Heat maps (per Wyscout) show Deyna’s decreasing involvement in the penalty box, and increased involvement in her own half, since leaving Atletico

In Portland’s announcement of Castellanos’s signing, they mentioned her “lethal offensive threat.” Mere marketing, or an inclination that the Thorns know what they are getting? Time will tell.

Portland tried most formations under the sun last year, but the Thorns typically play a short-passing game, their possession flowing through the midfield probing of Sam Coffey while the fullbacks push on and the wingers drift in. Sophia Wilson (nee Smith) is the star attraction and that has been the case since 2022, when former head coach Rhian Wilkinson ditched the 3-5-2 for a 4-3-3 with Wilson leading the line alone. Suddenly, Portland realized they had a cheat code on their hands, and won the Championship.

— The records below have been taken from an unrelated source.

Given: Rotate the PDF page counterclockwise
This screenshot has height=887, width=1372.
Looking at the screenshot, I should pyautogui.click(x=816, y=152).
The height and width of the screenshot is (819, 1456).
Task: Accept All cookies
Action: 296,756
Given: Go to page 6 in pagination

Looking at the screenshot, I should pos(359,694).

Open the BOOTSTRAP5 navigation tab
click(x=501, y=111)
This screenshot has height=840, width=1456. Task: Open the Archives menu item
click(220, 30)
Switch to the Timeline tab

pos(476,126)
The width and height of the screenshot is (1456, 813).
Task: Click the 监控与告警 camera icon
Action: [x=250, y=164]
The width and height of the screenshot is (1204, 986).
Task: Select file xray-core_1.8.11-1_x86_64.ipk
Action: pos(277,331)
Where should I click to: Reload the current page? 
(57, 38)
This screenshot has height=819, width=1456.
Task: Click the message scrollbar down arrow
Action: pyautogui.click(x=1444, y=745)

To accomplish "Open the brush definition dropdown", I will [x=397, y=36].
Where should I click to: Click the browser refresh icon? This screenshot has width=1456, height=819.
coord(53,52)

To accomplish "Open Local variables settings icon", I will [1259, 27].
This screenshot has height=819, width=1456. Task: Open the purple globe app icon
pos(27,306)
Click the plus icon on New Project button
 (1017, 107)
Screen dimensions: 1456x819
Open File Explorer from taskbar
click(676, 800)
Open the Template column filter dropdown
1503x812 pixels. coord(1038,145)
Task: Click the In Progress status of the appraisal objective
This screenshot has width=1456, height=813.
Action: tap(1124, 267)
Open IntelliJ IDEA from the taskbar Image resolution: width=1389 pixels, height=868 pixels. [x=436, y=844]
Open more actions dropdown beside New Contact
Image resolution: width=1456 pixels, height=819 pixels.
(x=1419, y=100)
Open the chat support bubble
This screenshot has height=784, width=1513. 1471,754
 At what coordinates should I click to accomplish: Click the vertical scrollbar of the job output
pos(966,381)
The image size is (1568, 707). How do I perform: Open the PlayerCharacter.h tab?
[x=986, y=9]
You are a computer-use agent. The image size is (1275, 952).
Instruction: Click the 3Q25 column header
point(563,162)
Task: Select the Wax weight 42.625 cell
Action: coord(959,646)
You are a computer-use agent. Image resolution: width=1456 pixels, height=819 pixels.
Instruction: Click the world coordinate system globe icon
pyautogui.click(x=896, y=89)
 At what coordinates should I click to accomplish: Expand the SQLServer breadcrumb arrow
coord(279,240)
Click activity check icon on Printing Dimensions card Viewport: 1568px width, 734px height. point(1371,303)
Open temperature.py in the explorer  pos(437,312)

It’s possible that Portland utilizes Castellanos as extra ammunition behind Smith, but it’s hard to see a cohesive partnership forming between two players who fundamentally want to run at defenders, and thrive more on hitting space behind than space between lines.

What makes more sense is Olivia Moultrie or Hina Sugita taking the No. 10 role, while Castellanos plays inside-right or -left, similar to the role Morgan Weaver has taken on in recent years, attacking the gap between fullback and centerback, snapping up rebounds and generally enjoying whatever opportunities emanate from the chaos caused by Smith’s one-woman wrecking ball.

Whatever Portland does, it mustn’t involve Castellanos playing box-to-box, or some other deep midfield role. Proven goal-scorers should be signed to score goals. And if they aren’t, something has gone wrong along the way.